--- Data for this task ---
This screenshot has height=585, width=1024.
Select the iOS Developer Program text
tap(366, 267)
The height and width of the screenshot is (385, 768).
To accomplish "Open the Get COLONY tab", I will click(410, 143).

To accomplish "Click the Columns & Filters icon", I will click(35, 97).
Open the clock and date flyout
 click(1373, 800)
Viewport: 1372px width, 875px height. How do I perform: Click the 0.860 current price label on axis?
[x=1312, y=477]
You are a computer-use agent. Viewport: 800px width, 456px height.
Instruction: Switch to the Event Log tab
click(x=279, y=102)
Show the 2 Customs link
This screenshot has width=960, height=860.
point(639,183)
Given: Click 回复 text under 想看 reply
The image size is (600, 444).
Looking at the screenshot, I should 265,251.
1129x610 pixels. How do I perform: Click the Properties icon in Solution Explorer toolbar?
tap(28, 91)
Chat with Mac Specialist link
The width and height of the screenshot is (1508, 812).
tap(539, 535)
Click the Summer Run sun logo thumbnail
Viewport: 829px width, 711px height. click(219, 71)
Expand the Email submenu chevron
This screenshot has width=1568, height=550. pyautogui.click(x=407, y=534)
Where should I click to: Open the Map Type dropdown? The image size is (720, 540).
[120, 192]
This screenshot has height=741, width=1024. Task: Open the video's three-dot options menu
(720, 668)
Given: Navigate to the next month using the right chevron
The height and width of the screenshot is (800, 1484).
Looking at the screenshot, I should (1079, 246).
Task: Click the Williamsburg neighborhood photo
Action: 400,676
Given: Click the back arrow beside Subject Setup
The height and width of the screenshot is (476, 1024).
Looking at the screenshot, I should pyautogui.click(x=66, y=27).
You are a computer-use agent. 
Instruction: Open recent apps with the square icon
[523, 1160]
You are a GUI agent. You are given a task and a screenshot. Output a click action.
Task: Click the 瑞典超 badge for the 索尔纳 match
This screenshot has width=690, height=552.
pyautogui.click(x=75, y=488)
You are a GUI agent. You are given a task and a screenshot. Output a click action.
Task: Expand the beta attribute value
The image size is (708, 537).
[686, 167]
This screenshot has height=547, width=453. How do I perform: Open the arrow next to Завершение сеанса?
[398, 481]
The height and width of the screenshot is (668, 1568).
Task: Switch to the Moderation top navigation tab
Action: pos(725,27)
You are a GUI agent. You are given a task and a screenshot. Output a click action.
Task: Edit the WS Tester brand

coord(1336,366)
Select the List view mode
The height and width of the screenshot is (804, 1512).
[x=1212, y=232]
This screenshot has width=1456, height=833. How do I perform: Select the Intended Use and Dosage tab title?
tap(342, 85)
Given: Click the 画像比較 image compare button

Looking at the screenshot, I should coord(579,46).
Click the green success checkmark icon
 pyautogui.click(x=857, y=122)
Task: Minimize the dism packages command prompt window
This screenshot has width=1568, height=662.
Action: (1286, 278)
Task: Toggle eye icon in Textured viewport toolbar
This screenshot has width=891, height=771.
---
Written task
Retype the entries word for word, starting with the line that contains "1129x610 pixels. How" and continuing through the line that contains "This screenshot has width=1568, height=550.", including both of those lines.

Solution for this problem
1129x610 pixels. How do I perform: Click the Properties icon in Solution Explorer toolbar?
tap(28, 91)
Chat with Mac Specialist link
The width and height of the screenshot is (1508, 812).
tap(539, 535)
Click the Summer Run sun logo thumbnail
Viewport: 829px width, 711px height. click(219, 71)
Expand the Email submenu chevron
This screenshot has width=1568, height=550. pyautogui.click(x=407, y=534)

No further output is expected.